If you would like more information, please contact us by email, or use the contact form below.
Click and learn more about our methods and interventions below.
Cognitive Therapy works under the premise that our thoughts can influence our emotions and behaviors. By acquiring a variety of new cognitive techniques during Cognitive Therapy, the client becomes able to change their thinking habits, improving their emotional condition.
Psychodynamic psychotherapy Is a long-established therapeutic approach that focuses on exploring and interpreting unconsious motivations and conflict. Psychodynamic psychotherapy often places the relationship between the client and therapist at the centre of the therapeutic process. This approach is based on the work of Freud, Klein, Winnicott, and often more contemporary practitioners in the intersubjective and relational schools.
Play therapy is a type of psychological therapy that uses play as a platform to allow children to express and develop feelings and ideas within a safe environment, guided by a therapist. Play therapy is commonly used to help children with emotional problems such as anxiety, attachment problems, and difficulties with emotional regulation, social problems such as school refusal, communication problems, social integration, behavioral problems and trauma.
Contemporary mindfulness-based psychological therapies integrate concepts such as willing acceptiance, being in the monent, self as context, and loving kindness with other concepts from cognitive and behavioural psychology and traditional psychodynamic psychotherapy to aid clients in their recovery from the symptoms they are suffering, and to give meaning and direction to their daily life.
Narrative therapy was developed by Michael White during 1970s-1980s. Narrative therapists believe “The person is not the problem; the problem is the problem.” Narrative therapists view people as the expert of their own life, and that the role of the therapist is to assist the person by helping them map the direction of their own healing process.
Acceptance and Commitment Therapy aims to help people “Learning to accept what cannot be changed and to change what can be changed.” Predicated on the idea that we experience more distress when we fight against internal phenomena that we cannot control, rather than making space for our unwanted thoughts or emotions, ACT provides mindfulness-based and behavioral techniques to accept our reactions and be present, Choose a valued direction, and take action to work towards living the life we would value.
In this model, the therapist works from the assumption that problems are maintained from dysfunctional patterns in people’s relationships. Rather than analyzing the origins of unhealthy patterns, systemic therapy focuses on recognizing and altering those patterns. This process helps uncover how people communicate and behave within the system. This approach emphasized the “here and now” and tends to be solution-focused, rather than problem saturated.

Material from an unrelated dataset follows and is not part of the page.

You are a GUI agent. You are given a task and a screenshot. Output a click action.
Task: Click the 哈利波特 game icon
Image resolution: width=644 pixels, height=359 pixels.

Dialectical Behavior Therapy is designed to help people effectively regulate overwhelming emotions by building skills in four key areas:
–Mindfulness: Strengthening focus on the present moment
–Emotional Regulation: Improving emotional management skills
–Distress Tolerance: Learning how to soothe overwhelming emotions in healthier ways
–Interpersonal Effectiveness: Assisting in building healthier relationships
Currently, our Okinawa office (TMH Okinawa Mihama Therapy Office) is only accepting patients with a TRICARE referral.
To make a counseling and psychotherapy appointment, please use the booking form below, or use the following email address : [email protected]
If you have not heard back from us within 24 hours, please check your email spam folder, then email us or call us on 03-6280-4750 (9am-9pm).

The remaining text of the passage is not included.